Clik here to view.

Kurt Vonnegut, who spent several years working as a GE publicist in Schenectady, New York, once blamed reviewers unfamiliar with the town for getting him pigeonholed as a science fiction writer. “I and my associates were engineers, physicists, chemists, and mathematicians. And when I wrote about the General Electric Company and Schenectady, it seemed a fantasy of the future to critics who had never seen the place,” he wrote in an autobiographical essay published in the book “A Man Without A Country.”
The County of Schenectady, home to GE’s Global Research Center, GE Power and other GE businesses, is still charging into the future. It recently announced plans to build small solar power plants on county land with the goal of supplying all county and municipal energy needs with renewables by 2021. The push will help “reduce emissions and protect the environment for future generations,” said Holly Vellano, chair of the County Legislature’s Committee on Environmental Conservation, Renewable Energy and Parks.

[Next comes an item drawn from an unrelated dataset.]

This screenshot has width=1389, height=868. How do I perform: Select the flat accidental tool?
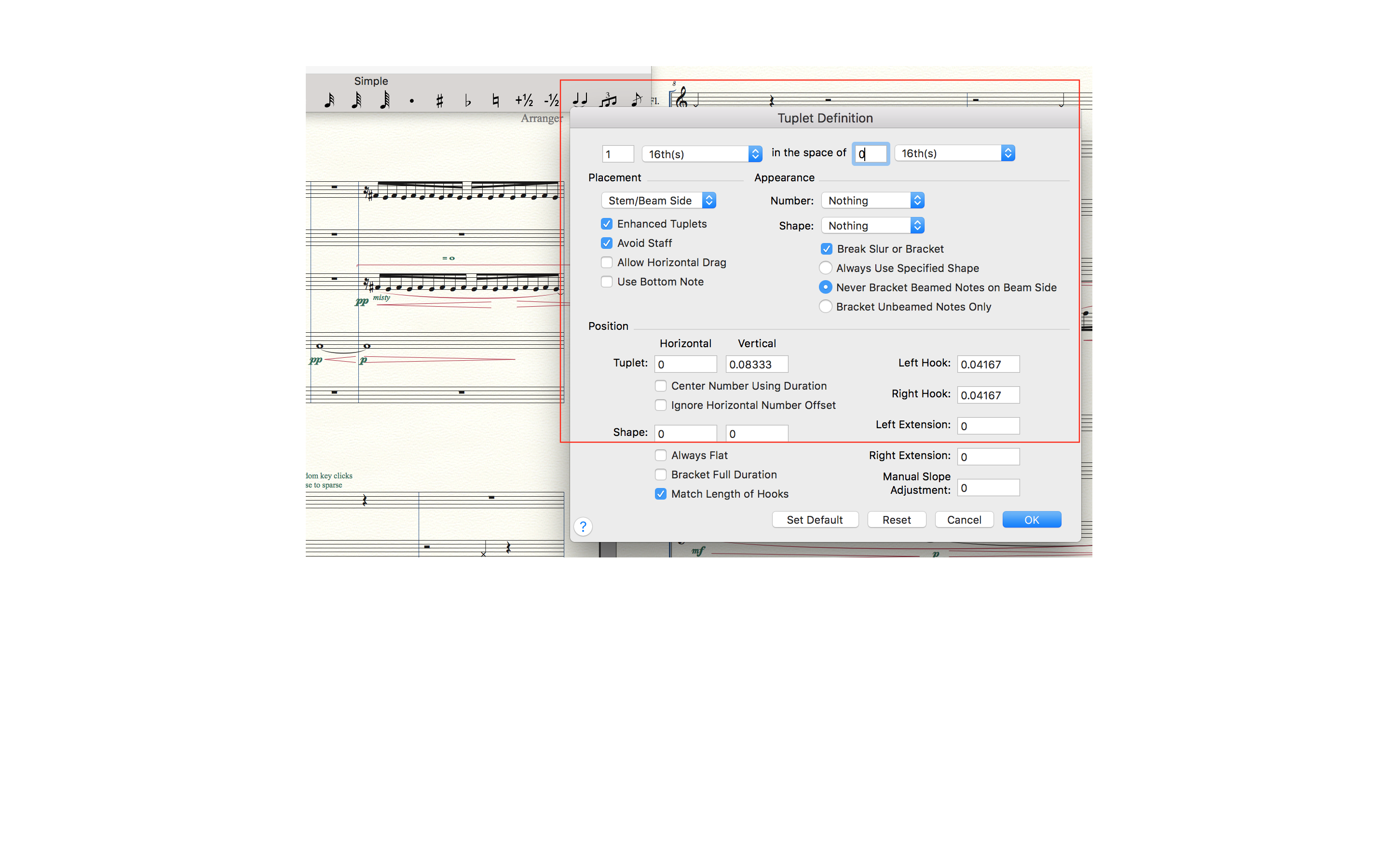(468, 101)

Economics had a lot to do with the decision, too. Most U.S. states require utilities to buy back solar electricity from their customers at market rates, and other government incentives also encourage solar projects. “Retail electrical rates for utilities are rising at 2 to 3 percent a year, while the cost of solar systems is following Moore’s law” and getting cheaper, says Erik Schiemann, CEO of GE Solar Development, part of GE Business Innovations. “The combination of these factors has created an almost-too-good-to-be-true scenario.”
GE will fund the cost of the plants and provide the county with lease payments for use of the land. In return, the county will buy the output of the solar farms, saving money on its energy bills as well.

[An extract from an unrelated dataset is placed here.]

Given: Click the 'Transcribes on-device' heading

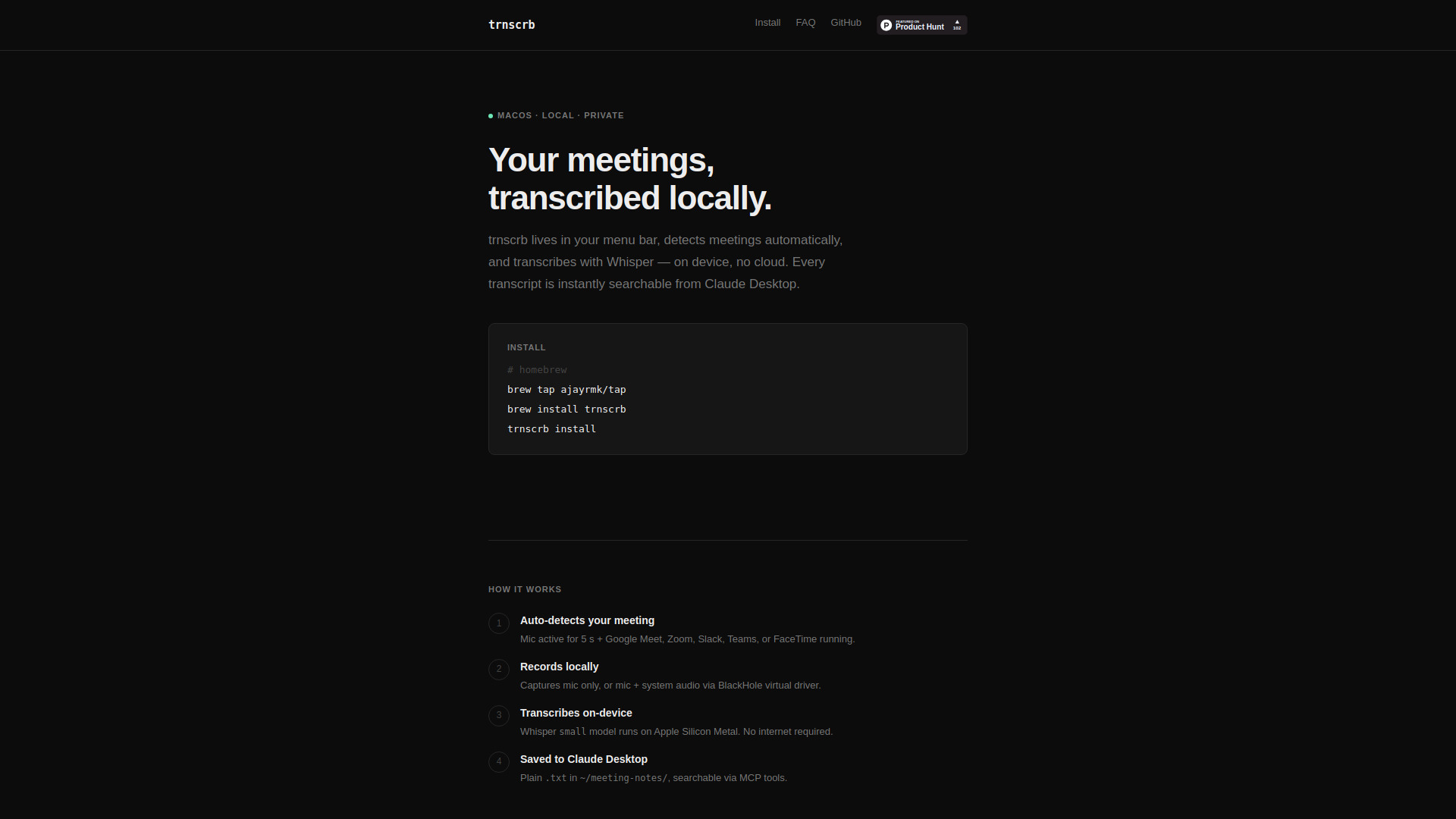Looking at the screenshot, I should pos(576,713).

Schenectady County already generates 5 megawatts of solar power, about a third of its energy needs. Together with the County Solar Energy Consortium, a group of 10 municipal governments based there, it recently solicited proposals for plans to build an additional 10 to 15 megawatts of generating capacity from several smaller sites.

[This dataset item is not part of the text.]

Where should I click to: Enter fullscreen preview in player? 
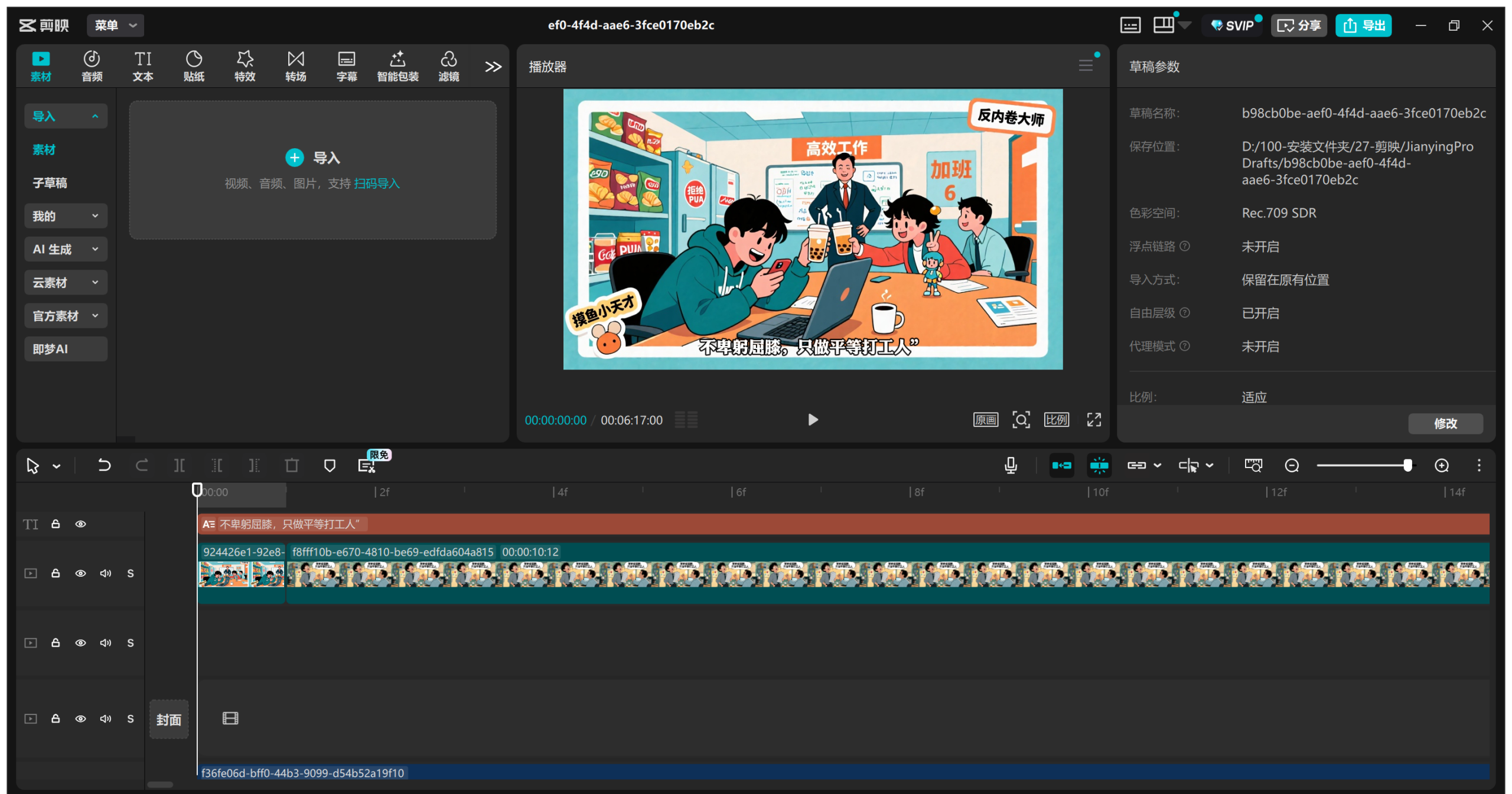click(x=1094, y=420)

It was a good start, but when Amol Kapur, a GE Solar Development sales manager, took a close look at the project, he realized the potential was greater. “When we looked at the sites and the incentives in New York, we came up with a bigger plan,” he says. Kapur and the team evaluated 24 suitable sites — flat, unobstructed areas owned by the county or a municipality, at least 4 acres in size and close to a utility pole or some other access to the grid.
When covered with solar panels, each site could produce 2 to 5 megawatts, they figured. But when they visited the sites, they realized that some of the locations had awkward grades, or existing buildings that made them uneconomical. So they narrowed the group to 18 sites, including four landfills, some abandoned lots and several unoccupied open ones. This additional network of solar plants could theoretically generate up 45 megawatts, enough capacity to supply the equivalent of 45,000 U.S. homes. Roughly 156,000 people live in the county, according the latest census.
Clik here to view.

Top image: GE Power’s historic Building 37 in Schenectady now neighbors a solar parking garage. Image credit: GE Power. Above: Kapur and the team evaluated 24 suitable sites — flat, unobstructed areas owned by the county or a municipality, at least 4 acres in size and close to a utility pole or some other access to the grid. Image credit: GE Solar Development.
Schenectady County approved the plan in May, but Schiemann is quick to point out that this is not a 100 percent closed deal. “GE does not have a contract,” he says. “We have an award.” Getting the award is only Step One down the long development path for GE’s Solar Development business, which is now working on separate contracts with each municipality in the county. If all goes well, these contracts will be in place by the end of the summer, and then the process of getting construction permits, drafting engineering designs and coordinating with the utilities will start. GE is likely to break ground in early 2019.
Over the next few months, it’s possible that some of GE’s proposed sites may fall off the list. “What actually gets built may be 45 megawatts, or it may be less than that,” says Schiemann.
If GE does build the full complement of plants, the total energy supply would probably exceed the amount the county and municipal governments need to meet their goal of energy independence and create some revenue to boot. A 45-megawatt plan would also be GE Solar Development’s largest project with a single client to date. Since GE Solar is on track to build 70 plants by year’s end, up from 46 today, that record isn’t likely to hold for long.